§ **Tantangan**:
1. Menurut teks tentang turbin uap yang gagal, material apa yang dipakai teknisi itu untuk membuat turbin uapnya?
2. Sambunglah teks tentang turbin uap dan larangan mubadzdzir itu, mulai tepat setelah kalimat terakhirnya.

Tersebutlah seorang teknisi yang membuat ujicoba yang mubadzdzir. Ia melihat gampangnya saja. Ia merasa sudah cukup dengan melihat data input tekanan fluida kerja dan data daya output yang dikonversikan oleh sebuah turbin air. Ia kemudian membuat turbin uap dengan data input dan output yang sama dengan data input dan output pada turbin air itu. Ia mempergunakan material turbin uap yang sama dengan material turbin air itu, sebab ia pikir data input dan outputnya sudah sama.
Apa yang terjadi, setiap selesai membuat turbin uap kemudian mengadakan ujicoba, hasilnya selalu gagal, sudu-sudunya patah menyusul porosnyapun patah. Apabila konstruksi turbin uap yang demikian itu disodorkan kepada seorang yang mengerti, yaitu sarjana teknik mesin, ia tidak akan mau mengadakan ujicoba. Kalau sarjana teknik mesin itu tahu sedikit tentang sastera, ia akan mengatakan:
Arang habis, besi binasa. Tukang bekerja, penat saja.
Atau dengan bahasa Al Quran: Mubadzdzir. Ini dilarang Allah:
.....wa la- Tubadzdzir Tabdziyran, ..... dan janganlah kamu menghambur-hamburkan (tenaga, pikiran dan dana) secara boros (S.Isra-,26).

Entri teks dan lokasi item:
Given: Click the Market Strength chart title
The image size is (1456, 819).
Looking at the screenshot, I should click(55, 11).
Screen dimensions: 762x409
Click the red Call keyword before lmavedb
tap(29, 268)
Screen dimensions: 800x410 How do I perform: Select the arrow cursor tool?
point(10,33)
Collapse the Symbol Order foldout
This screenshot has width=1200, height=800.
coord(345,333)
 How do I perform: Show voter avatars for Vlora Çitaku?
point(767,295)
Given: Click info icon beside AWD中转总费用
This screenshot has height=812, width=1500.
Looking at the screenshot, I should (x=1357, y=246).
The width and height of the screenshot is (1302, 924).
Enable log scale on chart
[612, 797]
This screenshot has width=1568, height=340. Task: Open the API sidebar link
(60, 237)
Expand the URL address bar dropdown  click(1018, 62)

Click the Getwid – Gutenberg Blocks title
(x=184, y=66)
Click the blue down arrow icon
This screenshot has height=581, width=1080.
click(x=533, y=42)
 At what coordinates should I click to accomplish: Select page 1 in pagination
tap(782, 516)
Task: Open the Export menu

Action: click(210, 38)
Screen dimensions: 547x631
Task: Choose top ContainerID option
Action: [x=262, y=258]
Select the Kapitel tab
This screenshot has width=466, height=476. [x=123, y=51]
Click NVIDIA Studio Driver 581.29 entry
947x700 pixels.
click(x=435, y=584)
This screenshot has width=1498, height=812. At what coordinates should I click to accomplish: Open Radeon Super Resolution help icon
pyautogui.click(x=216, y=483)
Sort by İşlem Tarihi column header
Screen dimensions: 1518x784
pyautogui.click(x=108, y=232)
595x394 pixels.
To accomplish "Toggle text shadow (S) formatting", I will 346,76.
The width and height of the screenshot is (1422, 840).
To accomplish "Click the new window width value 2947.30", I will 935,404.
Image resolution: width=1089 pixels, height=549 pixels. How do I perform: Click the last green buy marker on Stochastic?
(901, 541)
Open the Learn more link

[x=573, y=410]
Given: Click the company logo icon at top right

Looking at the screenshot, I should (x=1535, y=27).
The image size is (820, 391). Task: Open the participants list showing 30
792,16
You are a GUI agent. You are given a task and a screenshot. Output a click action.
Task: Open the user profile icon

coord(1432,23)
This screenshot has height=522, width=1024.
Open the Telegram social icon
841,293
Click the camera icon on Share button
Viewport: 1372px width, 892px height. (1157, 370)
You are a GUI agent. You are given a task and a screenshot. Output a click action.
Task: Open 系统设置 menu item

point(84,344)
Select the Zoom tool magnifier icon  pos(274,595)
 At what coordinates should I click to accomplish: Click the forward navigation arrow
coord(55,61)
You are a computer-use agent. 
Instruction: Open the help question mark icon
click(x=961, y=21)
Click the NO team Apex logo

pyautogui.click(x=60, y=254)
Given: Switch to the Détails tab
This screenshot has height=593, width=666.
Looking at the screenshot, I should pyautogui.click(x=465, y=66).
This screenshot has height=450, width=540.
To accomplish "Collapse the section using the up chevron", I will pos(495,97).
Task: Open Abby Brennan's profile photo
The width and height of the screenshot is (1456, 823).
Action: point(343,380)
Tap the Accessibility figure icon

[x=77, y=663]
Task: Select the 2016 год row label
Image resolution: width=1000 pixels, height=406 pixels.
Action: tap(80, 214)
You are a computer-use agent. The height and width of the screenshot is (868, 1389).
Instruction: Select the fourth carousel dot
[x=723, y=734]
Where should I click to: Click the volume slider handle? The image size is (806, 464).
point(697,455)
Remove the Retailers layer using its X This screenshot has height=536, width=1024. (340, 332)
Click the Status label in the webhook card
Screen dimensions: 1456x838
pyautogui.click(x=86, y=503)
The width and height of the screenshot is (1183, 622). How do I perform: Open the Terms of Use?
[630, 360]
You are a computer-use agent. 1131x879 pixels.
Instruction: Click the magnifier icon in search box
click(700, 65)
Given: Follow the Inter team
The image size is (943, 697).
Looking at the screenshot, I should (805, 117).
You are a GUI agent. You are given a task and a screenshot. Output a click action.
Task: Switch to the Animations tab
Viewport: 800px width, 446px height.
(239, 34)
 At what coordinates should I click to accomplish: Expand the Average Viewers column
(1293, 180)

§ **Jawaban di bawah**:
1. Material yang sama dengan material turbin air.

2.
Mengapa ujicoba itu selalu gagal? Ada dua kondisi yang luput dari pemikiran sang teknisi. Pertama, turbin uap itu akan mengalami tegangan termal (thermal stress), sedangkan pada turbin air tidak, oleh karena keduanya beroperasi dalam kondisi suhu yang berbeda. Yang kedua, putaran poros turbin air rendah, pada turbin uap tinggi, sehingga kondisi berputar poros turbin air
tidak dalam daerah putaran kritis, jadi tidak akan patah. Sedangkan perputaran poros turbin uap berada dalam daerah putaran kritis, maka patahlah poros itu.
***
Nilai mutlak bersumber dari Yang Maha Mutlak. Nilai relatif bersumber dari akal budi manusia yang disebut nilai budaya. Setiap bangsa mempunyai nilai budaya sendiri. Dalam rentang waktu yang lama nilai budaya itu itu berproses berkristal menjadi nilai utama. Nilai utama itu diperkaya dengan nilai-nilai instrumental dan nilai-nilai operasional.
Nilai-nilai instrumental lebih diarahkan ke dalam, yaitu diambil dari nilai-nilai budaya daerah. Seumpama nilai siri' sangat berguna dijadikan sebagai nilai instrumental dari kemanusiaan dan nilai pacce menjadi nilai instrumental untuk persatuan bangsa.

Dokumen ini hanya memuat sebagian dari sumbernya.